YOUR INSTRUCTIONS:
Please repeat the records below exactly, but only from the line that contains "You are a computer-use agent. The" onward, ending with the last line.

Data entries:
+++++

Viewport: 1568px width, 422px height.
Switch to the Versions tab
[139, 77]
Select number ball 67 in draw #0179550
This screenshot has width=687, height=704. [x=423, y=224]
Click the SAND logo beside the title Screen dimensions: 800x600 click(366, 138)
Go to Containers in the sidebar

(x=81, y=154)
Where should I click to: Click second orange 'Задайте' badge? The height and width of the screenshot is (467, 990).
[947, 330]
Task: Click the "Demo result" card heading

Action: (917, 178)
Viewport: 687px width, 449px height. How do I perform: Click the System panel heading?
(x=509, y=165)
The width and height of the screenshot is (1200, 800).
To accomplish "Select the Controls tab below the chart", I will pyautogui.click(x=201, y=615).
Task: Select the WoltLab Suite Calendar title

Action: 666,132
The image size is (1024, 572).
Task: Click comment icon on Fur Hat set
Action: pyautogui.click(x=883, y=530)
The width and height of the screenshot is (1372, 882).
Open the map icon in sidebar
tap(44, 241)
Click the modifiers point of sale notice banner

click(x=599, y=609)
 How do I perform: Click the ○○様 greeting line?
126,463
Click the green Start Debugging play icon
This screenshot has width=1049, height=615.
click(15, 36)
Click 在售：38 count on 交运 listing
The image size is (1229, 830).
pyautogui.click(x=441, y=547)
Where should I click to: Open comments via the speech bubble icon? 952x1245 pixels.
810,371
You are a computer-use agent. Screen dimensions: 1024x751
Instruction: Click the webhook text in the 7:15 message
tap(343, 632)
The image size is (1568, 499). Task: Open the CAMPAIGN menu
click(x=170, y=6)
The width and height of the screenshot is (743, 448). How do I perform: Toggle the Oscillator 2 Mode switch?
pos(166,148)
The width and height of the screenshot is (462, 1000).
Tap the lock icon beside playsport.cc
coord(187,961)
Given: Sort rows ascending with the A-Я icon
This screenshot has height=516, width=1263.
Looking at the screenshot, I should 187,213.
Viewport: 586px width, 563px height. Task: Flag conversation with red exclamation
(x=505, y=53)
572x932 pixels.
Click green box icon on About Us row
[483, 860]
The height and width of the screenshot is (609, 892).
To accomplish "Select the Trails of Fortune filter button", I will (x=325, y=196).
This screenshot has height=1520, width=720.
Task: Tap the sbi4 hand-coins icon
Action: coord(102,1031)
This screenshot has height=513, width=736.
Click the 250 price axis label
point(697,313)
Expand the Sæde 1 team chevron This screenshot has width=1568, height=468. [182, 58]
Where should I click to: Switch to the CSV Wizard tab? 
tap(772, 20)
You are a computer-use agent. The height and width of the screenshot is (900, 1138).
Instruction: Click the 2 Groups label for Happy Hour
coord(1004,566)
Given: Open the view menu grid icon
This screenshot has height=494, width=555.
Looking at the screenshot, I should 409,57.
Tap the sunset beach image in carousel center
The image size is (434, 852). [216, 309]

+++++

ANSWER SECTION:
You are a computer-use agent. The height and width of the screenshot is (900, 1138).
Instruction: Click the 2 Groups label for Happy Hour
coord(1004,566)
Given: Open the view menu grid icon
This screenshot has height=494, width=555.
Looking at the screenshot, I should 409,57.
Tap the sunset beach image in carousel center
The image size is (434, 852). [216, 309]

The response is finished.